2019 a vu une évolution remarquable puisque les délais de paiement, après quatre années de stabilité, étaient nettement orientés à la baisse. Sur un an, les délais fournisseurs ont diminué de près de 2 jours d’achats, à 49 jours d’achats en 2019 contre 51 jours en 2018, et les délais clients de 1,5 jour, à 43 jours de chiffre d’affaires. Le solde commercial lui-même s’est réduit de 0,3 jour d’achats. Tous les secteurs ont été concernés par cette réduction des délais de paiement. Il est difficile d’identifier une cause unique à cette évolution favorable dont les facteurs sont à chercher dans un contexte macroéconomique porteur, l’extension de la dématérialisation et de la facturation électronique, l’effet dissuasif des sanctions.

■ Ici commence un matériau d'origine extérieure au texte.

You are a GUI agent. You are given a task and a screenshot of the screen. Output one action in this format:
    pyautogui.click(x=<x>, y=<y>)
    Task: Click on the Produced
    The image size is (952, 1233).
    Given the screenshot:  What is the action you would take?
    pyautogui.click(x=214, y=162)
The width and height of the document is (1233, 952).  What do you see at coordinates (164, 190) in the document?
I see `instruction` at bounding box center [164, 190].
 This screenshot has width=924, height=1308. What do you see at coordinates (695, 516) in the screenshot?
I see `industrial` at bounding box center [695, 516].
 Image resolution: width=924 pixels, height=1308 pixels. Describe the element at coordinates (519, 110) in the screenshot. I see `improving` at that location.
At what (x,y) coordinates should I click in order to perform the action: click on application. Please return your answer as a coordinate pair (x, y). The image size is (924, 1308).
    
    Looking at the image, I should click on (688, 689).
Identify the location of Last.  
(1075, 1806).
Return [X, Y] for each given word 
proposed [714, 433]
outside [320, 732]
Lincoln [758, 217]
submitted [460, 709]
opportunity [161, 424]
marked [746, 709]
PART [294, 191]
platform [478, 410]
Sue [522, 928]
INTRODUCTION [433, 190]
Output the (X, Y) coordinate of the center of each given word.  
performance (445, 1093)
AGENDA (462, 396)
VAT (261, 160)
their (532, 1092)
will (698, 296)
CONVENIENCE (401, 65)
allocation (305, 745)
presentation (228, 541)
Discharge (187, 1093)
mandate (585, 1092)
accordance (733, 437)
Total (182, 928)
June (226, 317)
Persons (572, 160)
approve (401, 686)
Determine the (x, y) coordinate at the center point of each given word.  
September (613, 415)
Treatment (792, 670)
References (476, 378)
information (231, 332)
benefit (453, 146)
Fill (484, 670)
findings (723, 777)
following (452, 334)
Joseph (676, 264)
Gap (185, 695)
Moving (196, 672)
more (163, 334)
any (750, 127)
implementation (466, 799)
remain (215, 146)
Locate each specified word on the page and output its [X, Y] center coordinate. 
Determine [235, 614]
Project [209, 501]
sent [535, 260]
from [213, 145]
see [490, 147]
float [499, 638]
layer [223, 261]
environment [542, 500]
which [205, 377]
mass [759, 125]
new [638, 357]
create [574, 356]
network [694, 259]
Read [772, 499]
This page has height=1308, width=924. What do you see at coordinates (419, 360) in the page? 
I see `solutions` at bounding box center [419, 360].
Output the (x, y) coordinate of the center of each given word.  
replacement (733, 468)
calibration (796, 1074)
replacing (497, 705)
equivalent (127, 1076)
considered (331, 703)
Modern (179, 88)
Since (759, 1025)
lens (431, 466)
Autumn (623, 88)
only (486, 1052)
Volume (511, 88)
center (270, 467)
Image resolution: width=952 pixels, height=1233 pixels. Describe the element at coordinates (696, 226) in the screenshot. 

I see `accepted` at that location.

Exception à cette évolution positive, seules les grandes entreprises auront vu à la fois leurs délais clients et leurs délais fournisseurs augmenter entre 2018 et 2019. Pour les délais fournisseurs néanmoins, il semble qu’il y ait eu des retards plus nombreux mais au total de plus faibles montants qu’en 2018, le net à payer en retard des grandes entreprises s’étant réduit sur un an. En outre, d’après les résultats d’une étude présentée dans le rapport, si les entreprises en retard, toutes tailles confondues, tendent en moyenne à réduire leur retard de 5,1 jours l’année suivante (compte tenu d’éventuelles contraintes économiques et financières cette année-là), cet effort est inexistant en moyenne dans les grandes entreprises. Au-delà du cadre réglementaire, la modification des comportements des entreprises elles-mêmes reste donc cruciale pour modifier la dynamique des retards de paiement. C’est aussi ce qui ressort d’une comparaison des délais de paiement en France et en Allemagne.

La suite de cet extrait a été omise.